Jan Niklas Böhm*, Marius Keute*, Alica Guzmán, Sebastian Damrich, Andrew Draganov, Dmitry Kobak
This is the repository accompanying the paper: “Node Embeddings via Neighbor Embeddings” (TMLR, 2025). It holds all of the code that was used for the experiments, as well as the code for plotting and constructing the table.
Please cite the following paper:
@article{boehm2025node,
title={Node Embeddings via Neighbor Embeddings},
author={Jan Niklas Böhm and Marius Keute and Alica Guzmán and Sebastian Damrich and Andrew Draganov and Dmitry Kobak},
year={2025},
journal={Transactions of Machine Learning Research},
}Graph layouts and node embeddings are two distinct paradigms for non-parametric graph representation learning. In the former, nodes are embedded into 2D space for visualization purposes. In the latter, nodes are embedded into a high-dimensional vector space for downstream processing. State-of-the-art algorithms for these two paradigms, force-directed layouts and random-walk-based contrastive learning (such as DeepWalk and node2vec), have little in common. In this work, we show that both paradigms can be approached with a single coherent framework based on established neighbor embedding methods. Specifically, we introduce graph t-SNE, a neighbor embedding method for two-dimensional graph layouts, and graph CNE, a contrastive neighbor embedding method that produces high-dimensional node representations by optimizing the InfoNCE objective. We show that both graph t-SNE and graph CNE strongly outperform state-of-the-art algorithms in terms of local structure preservation, while being conceptually simpler.
The structure of the repository is as follows:
.
├── bin
├── dataframes
├── media
├── runs
└── src/nik_graphs
The code is contained in src/nik_graphs. The experiment results are
all stored in a hierarchy within runs. Aggregates of those
experiments are then collected in dataframes (which consists mostly
of .parquet and .h5 files). In media all of the output files
are stored. The folder bin holds code to create some binaries that
are used for the experiments or for plotting. The repository does not
hold any of these files (except for the source code). You can find
the plots and experimental data in the releases
section of
this repository.
The experiments are launched with the script launch.py (in
src/nik_graphs/). It takes two arguments, --path and --outfile.

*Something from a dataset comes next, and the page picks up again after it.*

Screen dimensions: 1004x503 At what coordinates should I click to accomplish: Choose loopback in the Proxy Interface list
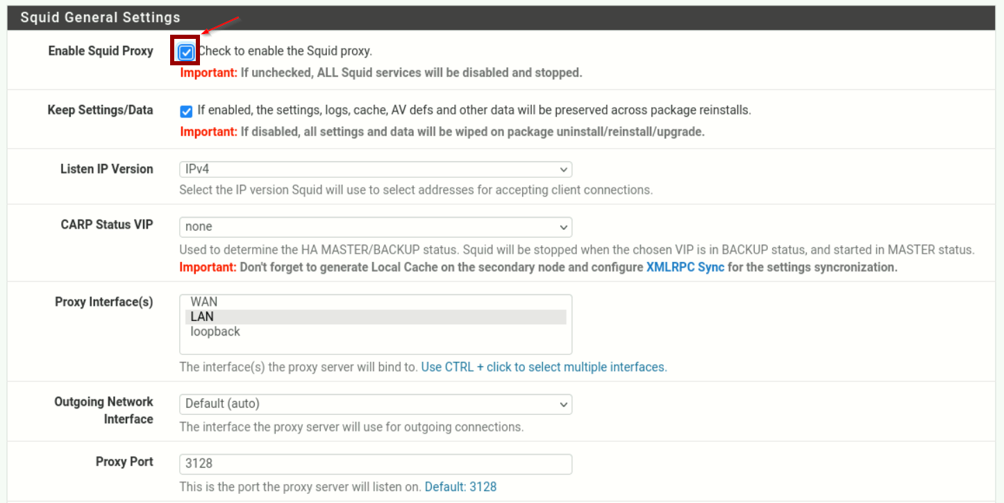(215, 332)
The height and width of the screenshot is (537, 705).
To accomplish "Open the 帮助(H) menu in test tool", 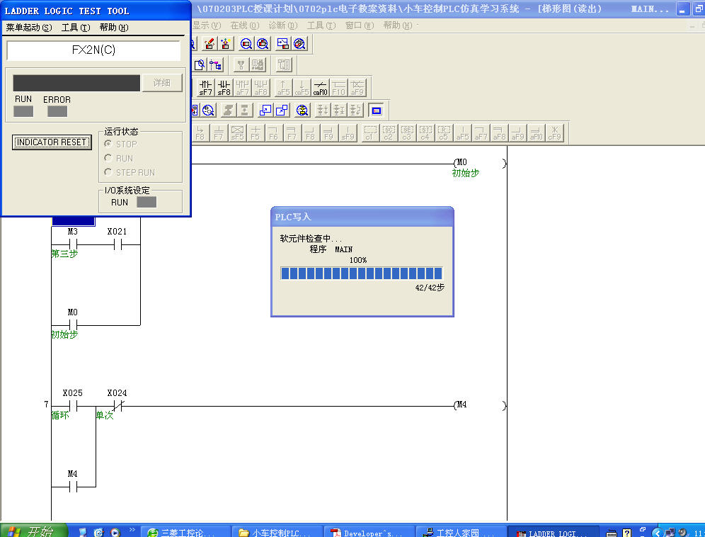I will click(x=113, y=28).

The path is used to dynamically load the correct module and dispatch
it with the correct arguments. Everything that the model outputs is
then saved to the file specified by --outfile. As an example, you
could call
python3 src/nik_graphs/launch.py runs/mnist/tsne --outfile runs/mnist/tsne/1.zipand that would then go on to import tsne.py (from
src/nik_graphs/modules/) and call the method
run_path(path, outfile).
This works for all modules, but it does expect that every folder that
is above the current one (in the example above runs/mnist/) have
been run before already and the result stored in a file named 1.zip.

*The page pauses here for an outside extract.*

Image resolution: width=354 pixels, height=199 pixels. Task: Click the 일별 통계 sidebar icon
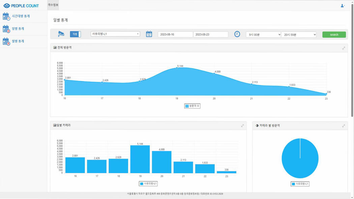click(x=6, y=29)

So to run the example above, you should actually run
python3 src/nik_graphs/launch.py runs/mnist --outfile runs/mnist/1.zip
python3 src/nik_graphs/launch.py runs/mnist/tsne --outfile runs/mnist/tsne/1.zipTo automate all of this, the code uses redo for running the
experiments. The program redois a niche build system that is abused
here to run the experiments as well as figure out which experiments
need to be re-run in order to get up-to-date figures. This means that
the structure of the code is somewhat rigid and has well-defined
outputs. It resolved the dependencies of a script file and knows how
to launch the python code properly within a container. If you're
comfortable with sh scripts, you can take a look at
runs/default.zip.do and at the do scripts in media/ and
dataframes/. They follow a similar principle in that they use a
small python script, similar to launch.py, to dynamically import a
python module which will then emit the dependencies and can also be
run to transform the input files into something that is processed
further.
In a way you could think of this repository as a build system that
runs incredibly long compilations in order to finally produce some
.pdf files as well as .tex files, which have then been included in
the paper. Sounds a bit weird, but it works for me.